You can obtain a server certificate from a certification authority (CA). This is one step in the process to configure Secure Sockets Layer (SSL) or Transport Layer Security (TLS). You can obtain server certificates from a third-party CA. A third-party CA may require you to provide identification before a certificate can be issued. You can also issue your own server certificates by using an online CA, such as Microsoft Certificate Services.


Cryptography Next Generation (CNG) certificates are not supported in Microsoft Exchange Server 2010.

For more information about server certificates, see the Windows Server 2003 Internet Information Services (IIS) documentation.


Microsoft Exchange Server 2010 includes a default self-signed SSL certificate. You can replace this certificate with a third-party certificate from a CA. To do this, you must first delete the self-signed certificate. For more information about how to replace the self-signed certificate, see Install an SSL Certificate on a Client Access Server.

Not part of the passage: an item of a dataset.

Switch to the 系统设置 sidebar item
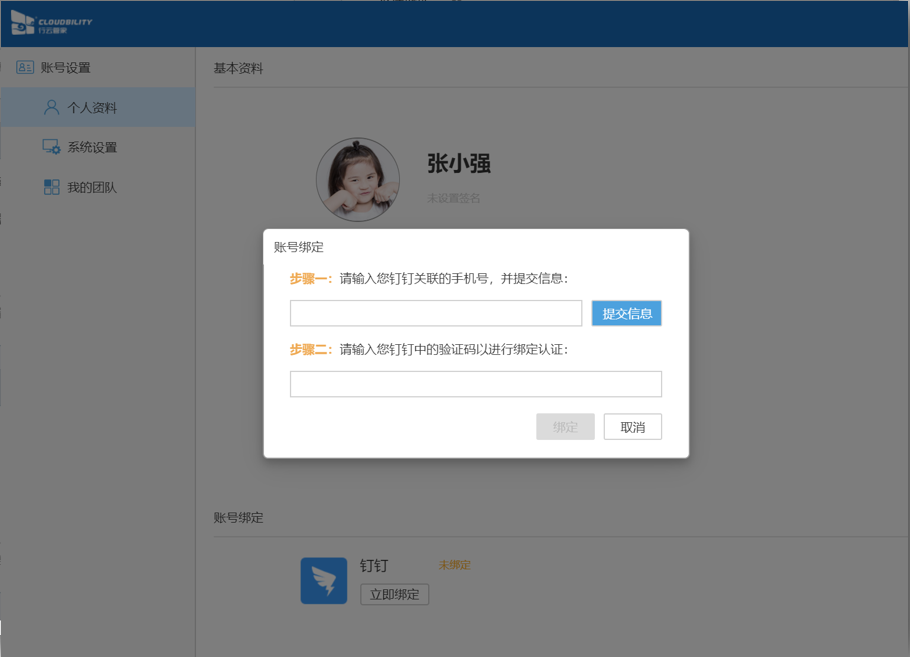The width and height of the screenshot is (910, 657). tap(92, 148)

Looking for other management tasks related to SSL? Check out Managing SSL for a Client Access Server.



As a security best practice, log on to your computer using an account that isn't in the Administrators group, and then use the runas command to run IIS Manager as an administrator. At a command prompt, type runas /user:Administrative_AccountName "mmc systemroot\system32\inetsrv\iis.msc".

Use the Shell to obtain a server certificate from a certification authority

You need to be assigned permissions before you can perform this procedure. To see what permissions you need, see the "Client Access server security settings" entry in the Client Access Permissions topic.

The code example below outputs the certificate request in Base64 format to the command-line console. You must send the certificate request to a CA within the organization, a trusted CA outside the organization, or a commercial CA. You can do this by pasting the certificate request output into an e-mail message or into the appropriate field on the certificate request Web page of the CA. You can also save the certificate request to a file using a text editor such as Notepad.

The certificate that results has the following attributes associated with it:

  • Subject name: c=<ES>,o=<Woodgrove Bank>,cn=mail1.woodgrovebank.com

  • Subject alternate names: woodgrovebank.com and example.com

  • An exportable private key

New-ExchangeCertificate -GenerateRequest -SubjectName "c=US, o=Woodgrove Bank, cn=mail1.woodgrovebank.com" -DomainName woodgrovebank.com, example.com -PrivateKeyExportable

Use the procedures specified by your chosen CA to send the certificate request to the CA.